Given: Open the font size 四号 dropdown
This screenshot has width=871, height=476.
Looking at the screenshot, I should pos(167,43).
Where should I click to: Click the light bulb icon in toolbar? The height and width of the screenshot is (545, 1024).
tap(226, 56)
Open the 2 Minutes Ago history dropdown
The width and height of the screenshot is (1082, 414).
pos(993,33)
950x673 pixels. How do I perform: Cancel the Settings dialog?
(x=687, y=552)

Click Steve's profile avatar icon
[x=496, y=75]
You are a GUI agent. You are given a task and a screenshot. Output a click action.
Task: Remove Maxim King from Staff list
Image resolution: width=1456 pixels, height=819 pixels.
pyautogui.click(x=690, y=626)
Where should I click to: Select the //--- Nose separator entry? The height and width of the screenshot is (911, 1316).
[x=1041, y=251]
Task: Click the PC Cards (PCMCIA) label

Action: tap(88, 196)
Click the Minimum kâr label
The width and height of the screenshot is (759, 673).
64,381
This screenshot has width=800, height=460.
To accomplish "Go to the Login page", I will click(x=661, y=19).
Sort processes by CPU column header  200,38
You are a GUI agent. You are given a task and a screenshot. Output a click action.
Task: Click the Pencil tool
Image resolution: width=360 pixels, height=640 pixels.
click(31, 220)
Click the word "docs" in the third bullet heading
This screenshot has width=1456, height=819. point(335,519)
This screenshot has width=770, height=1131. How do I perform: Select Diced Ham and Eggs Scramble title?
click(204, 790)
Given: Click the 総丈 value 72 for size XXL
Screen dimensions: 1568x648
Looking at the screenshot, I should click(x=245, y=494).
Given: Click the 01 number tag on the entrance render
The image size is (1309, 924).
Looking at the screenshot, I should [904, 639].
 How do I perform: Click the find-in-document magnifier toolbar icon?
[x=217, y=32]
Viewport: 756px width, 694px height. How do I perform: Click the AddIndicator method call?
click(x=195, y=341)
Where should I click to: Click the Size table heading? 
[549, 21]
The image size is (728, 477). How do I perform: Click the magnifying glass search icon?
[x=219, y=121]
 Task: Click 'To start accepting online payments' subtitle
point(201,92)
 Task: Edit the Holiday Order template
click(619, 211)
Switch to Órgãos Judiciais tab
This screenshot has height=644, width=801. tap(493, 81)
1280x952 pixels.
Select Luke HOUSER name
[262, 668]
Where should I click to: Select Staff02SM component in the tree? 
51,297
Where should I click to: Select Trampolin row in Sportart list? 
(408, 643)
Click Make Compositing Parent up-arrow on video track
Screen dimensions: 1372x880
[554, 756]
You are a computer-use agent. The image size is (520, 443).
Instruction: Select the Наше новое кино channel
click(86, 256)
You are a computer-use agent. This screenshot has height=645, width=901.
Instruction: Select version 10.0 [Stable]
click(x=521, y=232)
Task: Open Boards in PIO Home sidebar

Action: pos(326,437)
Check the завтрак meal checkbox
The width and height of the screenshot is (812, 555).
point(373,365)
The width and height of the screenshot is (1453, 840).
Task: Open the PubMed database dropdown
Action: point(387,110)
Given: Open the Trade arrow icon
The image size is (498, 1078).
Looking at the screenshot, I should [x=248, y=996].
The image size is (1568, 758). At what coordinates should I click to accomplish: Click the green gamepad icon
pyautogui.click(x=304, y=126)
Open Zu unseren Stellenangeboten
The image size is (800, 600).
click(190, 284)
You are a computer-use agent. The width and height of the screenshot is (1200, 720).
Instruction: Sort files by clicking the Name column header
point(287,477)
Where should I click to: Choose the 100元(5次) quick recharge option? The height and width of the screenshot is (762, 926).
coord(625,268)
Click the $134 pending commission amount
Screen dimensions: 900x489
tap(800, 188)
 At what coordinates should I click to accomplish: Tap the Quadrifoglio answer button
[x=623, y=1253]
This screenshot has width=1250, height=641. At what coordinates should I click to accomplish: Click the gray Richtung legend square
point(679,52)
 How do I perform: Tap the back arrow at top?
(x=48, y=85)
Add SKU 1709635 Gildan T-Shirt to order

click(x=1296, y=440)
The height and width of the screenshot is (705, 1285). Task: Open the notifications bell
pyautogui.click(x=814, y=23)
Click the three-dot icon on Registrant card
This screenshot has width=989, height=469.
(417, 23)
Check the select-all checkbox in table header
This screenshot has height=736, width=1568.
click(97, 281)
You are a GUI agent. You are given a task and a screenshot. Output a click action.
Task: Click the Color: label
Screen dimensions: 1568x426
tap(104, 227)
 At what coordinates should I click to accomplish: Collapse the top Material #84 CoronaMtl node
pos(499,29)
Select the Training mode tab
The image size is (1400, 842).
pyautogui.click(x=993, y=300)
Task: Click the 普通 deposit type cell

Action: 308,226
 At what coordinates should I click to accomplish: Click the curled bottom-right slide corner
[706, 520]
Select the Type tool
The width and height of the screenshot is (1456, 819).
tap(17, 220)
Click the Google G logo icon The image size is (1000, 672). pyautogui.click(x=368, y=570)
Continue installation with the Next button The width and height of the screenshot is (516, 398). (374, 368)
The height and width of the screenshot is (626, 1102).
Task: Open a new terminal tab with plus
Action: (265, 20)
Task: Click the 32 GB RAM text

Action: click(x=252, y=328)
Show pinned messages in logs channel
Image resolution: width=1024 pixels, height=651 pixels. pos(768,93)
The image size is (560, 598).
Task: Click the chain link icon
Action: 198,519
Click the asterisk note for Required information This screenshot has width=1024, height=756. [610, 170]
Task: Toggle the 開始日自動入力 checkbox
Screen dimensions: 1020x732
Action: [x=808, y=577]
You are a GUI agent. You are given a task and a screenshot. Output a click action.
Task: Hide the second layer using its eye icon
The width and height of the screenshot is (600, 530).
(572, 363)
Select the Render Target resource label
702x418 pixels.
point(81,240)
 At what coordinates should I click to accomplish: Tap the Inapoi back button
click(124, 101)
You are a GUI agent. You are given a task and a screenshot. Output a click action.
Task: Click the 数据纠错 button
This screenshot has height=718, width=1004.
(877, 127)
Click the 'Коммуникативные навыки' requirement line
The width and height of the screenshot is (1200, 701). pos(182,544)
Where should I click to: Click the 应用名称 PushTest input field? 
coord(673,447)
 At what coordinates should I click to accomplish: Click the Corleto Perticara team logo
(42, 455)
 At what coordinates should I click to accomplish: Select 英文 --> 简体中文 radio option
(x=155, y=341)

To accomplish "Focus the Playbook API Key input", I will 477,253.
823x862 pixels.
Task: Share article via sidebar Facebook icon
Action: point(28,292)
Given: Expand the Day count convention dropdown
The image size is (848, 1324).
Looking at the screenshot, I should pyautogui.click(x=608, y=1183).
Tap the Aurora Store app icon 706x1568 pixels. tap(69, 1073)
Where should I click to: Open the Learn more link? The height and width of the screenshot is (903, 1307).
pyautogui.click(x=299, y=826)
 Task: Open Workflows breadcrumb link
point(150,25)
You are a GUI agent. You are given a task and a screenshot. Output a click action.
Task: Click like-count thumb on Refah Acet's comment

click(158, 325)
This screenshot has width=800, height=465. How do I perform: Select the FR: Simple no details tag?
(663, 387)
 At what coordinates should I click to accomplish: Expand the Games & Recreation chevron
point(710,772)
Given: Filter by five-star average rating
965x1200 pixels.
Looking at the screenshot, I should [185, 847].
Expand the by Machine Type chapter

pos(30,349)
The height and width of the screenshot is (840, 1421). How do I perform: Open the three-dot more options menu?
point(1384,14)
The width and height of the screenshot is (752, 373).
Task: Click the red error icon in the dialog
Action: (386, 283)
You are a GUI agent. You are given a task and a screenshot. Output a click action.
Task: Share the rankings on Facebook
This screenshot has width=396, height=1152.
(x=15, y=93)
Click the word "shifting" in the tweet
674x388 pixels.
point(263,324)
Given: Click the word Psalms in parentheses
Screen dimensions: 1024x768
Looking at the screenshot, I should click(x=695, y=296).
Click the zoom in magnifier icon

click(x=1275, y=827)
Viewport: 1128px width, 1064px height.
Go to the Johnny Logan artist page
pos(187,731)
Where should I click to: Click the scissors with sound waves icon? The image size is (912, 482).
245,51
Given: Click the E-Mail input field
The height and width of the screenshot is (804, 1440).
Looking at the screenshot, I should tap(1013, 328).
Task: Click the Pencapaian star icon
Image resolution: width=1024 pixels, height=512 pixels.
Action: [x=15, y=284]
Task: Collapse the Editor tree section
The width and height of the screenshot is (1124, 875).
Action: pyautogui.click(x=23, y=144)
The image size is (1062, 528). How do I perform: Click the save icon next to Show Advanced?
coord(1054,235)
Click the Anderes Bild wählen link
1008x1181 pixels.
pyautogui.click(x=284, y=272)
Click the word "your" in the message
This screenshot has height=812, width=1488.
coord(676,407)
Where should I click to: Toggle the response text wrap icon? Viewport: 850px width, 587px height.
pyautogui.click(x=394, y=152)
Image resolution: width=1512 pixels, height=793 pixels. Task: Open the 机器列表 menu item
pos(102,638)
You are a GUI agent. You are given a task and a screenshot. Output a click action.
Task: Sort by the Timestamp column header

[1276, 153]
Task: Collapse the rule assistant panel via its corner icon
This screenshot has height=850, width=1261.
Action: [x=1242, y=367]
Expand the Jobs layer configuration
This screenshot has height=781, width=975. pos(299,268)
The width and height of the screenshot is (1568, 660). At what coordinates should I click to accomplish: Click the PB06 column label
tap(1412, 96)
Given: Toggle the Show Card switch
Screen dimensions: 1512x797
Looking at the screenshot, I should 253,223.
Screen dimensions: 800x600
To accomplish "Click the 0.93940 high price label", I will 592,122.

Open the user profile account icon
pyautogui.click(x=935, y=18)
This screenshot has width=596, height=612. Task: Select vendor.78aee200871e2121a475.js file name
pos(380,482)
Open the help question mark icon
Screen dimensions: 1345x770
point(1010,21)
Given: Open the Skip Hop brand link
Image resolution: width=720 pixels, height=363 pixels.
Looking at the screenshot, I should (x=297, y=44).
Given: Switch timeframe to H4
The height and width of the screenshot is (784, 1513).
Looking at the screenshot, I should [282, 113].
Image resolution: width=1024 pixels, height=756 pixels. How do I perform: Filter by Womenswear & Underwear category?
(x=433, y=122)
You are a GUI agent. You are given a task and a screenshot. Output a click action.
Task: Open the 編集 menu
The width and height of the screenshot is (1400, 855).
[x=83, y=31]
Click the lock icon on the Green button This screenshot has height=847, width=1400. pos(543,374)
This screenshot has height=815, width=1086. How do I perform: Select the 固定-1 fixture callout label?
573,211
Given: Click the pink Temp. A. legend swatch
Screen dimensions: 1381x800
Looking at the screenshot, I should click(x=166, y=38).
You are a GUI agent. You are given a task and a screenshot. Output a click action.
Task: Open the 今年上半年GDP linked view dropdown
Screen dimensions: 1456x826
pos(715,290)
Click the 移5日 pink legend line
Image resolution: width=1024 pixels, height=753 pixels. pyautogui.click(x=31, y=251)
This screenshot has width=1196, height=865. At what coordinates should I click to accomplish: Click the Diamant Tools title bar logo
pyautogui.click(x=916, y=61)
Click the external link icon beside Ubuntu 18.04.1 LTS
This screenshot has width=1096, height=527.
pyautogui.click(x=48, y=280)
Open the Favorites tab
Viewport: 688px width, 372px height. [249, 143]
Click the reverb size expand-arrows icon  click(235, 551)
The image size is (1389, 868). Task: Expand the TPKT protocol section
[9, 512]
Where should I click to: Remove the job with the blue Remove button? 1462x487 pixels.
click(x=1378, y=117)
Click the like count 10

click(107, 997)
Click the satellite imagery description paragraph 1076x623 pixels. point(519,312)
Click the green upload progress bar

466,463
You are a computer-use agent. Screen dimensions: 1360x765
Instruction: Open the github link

-.-.-

● What the task asks
Reproduce, without any change, the rows from the line containing "Task: Collapse the Editor tree section" through the line containing "[x=83, y=31]", including both of those lines.

● Output for this task
Task: Collapse the Editor tree section
The width and height of the screenshot is (1124, 875).
Action: pyautogui.click(x=23, y=144)
The image size is (1062, 528). How do I perform: Click the save icon next to Show Advanced?
coord(1054,235)
Click the Anderes Bild wählen link
1008x1181 pixels.
pyautogui.click(x=284, y=272)
Click the word "your" in the message
This screenshot has height=812, width=1488.
coord(676,407)
Where should I click to: Toggle the response text wrap icon? Viewport: 850px width, 587px height.
pyautogui.click(x=394, y=152)
Image resolution: width=1512 pixels, height=793 pixels. Task: Open the 机器列表 menu item
pos(102,638)
You are a GUI agent. You are given a task and a screenshot. Output a click action.
Task: Sort by the Timestamp column header

[1276, 153]
Task: Collapse the rule assistant panel via its corner icon
This screenshot has height=850, width=1261.
Action: [x=1242, y=367]
Expand the Jobs layer configuration
This screenshot has height=781, width=975. pos(299,268)
The width and height of the screenshot is (1568, 660). At what coordinates should I click to accomplish: Click the PB06 column label
tap(1412, 96)
Given: Toggle the Show Card switch
Screen dimensions: 1512x797
Looking at the screenshot, I should 253,223.
Screen dimensions: 800x600
To accomplish "Click the 0.93940 high price label", I will 592,122.

Open the user profile account icon
pyautogui.click(x=935, y=18)
This screenshot has width=596, height=612. Task: Select vendor.78aee200871e2121a475.js file name
pos(380,482)
Open the help question mark icon
Screen dimensions: 1345x770
point(1010,21)
Given: Open the Skip Hop brand link
Image resolution: width=720 pixels, height=363 pixels.
Looking at the screenshot, I should (x=297, y=44).
Given: Switch timeframe to H4
The height and width of the screenshot is (784, 1513).
Looking at the screenshot, I should [282, 113].
Image resolution: width=1024 pixels, height=756 pixels. How do I perform: Filter by Womenswear & Underwear category?
(x=433, y=122)
You are a GUI agent. You are given a task and a screenshot. Output a click action.
Task: Open the 編集 menu
The width and height of the screenshot is (1400, 855).
[x=83, y=31]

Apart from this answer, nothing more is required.